=== DATASET ENTRIES ===

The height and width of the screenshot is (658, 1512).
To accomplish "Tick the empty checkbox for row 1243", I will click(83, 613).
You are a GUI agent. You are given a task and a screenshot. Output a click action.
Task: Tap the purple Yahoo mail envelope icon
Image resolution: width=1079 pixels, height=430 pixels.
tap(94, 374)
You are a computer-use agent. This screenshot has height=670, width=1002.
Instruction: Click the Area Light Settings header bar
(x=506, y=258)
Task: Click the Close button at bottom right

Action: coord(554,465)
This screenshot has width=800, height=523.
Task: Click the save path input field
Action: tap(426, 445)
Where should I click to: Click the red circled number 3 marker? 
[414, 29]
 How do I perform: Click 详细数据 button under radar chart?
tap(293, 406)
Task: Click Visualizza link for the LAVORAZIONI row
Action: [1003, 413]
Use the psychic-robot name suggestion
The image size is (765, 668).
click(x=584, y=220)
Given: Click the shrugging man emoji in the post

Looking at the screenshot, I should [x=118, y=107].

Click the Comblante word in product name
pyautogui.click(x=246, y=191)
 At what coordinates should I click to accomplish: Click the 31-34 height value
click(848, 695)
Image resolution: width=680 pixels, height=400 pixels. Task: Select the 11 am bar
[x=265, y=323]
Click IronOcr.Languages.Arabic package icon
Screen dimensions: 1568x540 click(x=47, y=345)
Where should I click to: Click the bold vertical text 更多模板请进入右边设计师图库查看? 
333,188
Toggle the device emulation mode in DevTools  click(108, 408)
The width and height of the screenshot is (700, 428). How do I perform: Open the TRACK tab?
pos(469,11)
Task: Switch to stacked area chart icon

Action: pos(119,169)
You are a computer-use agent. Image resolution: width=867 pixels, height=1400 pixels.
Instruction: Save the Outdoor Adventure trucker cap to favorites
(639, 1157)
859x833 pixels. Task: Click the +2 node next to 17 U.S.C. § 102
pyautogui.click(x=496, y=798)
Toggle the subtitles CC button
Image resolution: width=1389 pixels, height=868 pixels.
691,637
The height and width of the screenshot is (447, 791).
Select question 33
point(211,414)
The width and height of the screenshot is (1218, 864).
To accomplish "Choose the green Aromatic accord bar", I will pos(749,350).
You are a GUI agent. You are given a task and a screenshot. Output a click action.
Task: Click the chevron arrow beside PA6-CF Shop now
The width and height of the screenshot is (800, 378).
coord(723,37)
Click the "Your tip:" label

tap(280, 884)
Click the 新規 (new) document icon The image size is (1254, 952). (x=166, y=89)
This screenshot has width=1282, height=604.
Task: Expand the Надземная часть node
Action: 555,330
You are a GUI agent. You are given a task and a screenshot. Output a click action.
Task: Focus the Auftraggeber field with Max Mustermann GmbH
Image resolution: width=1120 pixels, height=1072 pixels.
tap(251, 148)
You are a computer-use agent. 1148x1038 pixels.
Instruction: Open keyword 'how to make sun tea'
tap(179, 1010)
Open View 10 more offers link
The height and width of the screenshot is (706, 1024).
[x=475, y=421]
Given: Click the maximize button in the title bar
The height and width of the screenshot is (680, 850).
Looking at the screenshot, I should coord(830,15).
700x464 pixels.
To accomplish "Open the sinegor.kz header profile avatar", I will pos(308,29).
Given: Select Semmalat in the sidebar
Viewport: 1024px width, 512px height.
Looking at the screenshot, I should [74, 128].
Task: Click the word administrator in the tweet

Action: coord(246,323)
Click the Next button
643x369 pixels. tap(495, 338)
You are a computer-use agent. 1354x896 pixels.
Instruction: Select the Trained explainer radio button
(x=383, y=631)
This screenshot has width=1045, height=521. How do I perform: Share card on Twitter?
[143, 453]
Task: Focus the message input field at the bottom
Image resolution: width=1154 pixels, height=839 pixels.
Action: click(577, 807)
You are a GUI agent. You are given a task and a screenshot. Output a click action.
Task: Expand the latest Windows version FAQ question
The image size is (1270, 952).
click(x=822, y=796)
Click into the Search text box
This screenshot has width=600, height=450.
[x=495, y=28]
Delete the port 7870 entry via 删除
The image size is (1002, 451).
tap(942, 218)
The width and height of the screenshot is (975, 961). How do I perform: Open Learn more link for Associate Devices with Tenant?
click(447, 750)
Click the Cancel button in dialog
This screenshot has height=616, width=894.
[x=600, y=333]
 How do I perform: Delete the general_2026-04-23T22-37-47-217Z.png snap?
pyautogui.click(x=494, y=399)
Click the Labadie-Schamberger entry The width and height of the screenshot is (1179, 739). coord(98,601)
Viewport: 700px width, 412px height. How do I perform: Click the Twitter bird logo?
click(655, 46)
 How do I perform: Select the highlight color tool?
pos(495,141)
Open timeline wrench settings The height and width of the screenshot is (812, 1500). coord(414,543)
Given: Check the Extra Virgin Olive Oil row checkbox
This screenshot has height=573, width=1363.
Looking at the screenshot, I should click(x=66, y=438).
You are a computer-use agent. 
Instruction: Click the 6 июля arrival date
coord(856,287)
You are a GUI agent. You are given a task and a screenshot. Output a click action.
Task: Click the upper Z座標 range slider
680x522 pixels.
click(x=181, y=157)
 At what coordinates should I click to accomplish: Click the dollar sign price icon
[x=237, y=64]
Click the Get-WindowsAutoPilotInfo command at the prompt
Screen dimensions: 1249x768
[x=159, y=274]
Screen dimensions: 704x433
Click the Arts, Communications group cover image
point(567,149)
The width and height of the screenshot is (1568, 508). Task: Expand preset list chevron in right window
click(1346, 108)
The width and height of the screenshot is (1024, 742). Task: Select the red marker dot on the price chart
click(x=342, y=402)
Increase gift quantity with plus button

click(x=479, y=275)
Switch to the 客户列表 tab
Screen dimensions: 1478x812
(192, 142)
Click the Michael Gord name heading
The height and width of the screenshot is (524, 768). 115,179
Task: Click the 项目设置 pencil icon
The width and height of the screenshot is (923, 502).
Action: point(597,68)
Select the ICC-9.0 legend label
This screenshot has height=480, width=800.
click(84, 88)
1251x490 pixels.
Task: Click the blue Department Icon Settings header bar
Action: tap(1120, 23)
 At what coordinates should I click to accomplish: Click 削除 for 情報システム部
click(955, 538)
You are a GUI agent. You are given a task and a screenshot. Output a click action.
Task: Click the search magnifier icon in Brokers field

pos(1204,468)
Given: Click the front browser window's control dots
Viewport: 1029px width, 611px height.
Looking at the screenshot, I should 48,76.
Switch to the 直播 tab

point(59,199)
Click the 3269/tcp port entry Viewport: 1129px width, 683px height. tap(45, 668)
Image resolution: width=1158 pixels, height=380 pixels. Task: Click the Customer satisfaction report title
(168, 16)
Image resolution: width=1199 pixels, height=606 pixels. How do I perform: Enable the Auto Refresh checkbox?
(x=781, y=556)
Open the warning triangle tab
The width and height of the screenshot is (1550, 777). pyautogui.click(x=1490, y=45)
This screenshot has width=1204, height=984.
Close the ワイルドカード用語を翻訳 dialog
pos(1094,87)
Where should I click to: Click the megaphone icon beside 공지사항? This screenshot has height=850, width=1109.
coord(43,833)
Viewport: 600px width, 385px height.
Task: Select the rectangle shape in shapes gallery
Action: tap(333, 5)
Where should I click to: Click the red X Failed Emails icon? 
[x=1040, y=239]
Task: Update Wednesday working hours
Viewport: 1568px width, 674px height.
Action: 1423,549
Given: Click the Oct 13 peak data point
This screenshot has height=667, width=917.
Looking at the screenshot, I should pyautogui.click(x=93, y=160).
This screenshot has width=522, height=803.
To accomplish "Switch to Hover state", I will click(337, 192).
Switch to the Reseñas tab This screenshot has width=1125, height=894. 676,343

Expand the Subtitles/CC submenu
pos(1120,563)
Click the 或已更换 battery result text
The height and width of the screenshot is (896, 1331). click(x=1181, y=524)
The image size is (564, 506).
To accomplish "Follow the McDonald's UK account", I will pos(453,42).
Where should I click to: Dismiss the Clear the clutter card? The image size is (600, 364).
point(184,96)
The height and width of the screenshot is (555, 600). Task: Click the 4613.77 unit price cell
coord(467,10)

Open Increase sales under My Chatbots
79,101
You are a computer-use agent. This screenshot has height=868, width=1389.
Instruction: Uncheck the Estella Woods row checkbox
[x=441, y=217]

===

EXERCISE PROMPT: Copy out every line in the records where the word "computer" is found.

ANSWER:
You are a computer-use agent. This screenshot has height=670, width=1002.
You are a computer-use agent. Image resolution: width=867 pixels, height=1400 pixels.
You are a computer-use agent. 1148x1038 pixels.
You are a computer-use agent. 1354x896 pixels.
You are a computer-use agent. 
You are a computer-use agent. This screenshot has height=868, width=1389.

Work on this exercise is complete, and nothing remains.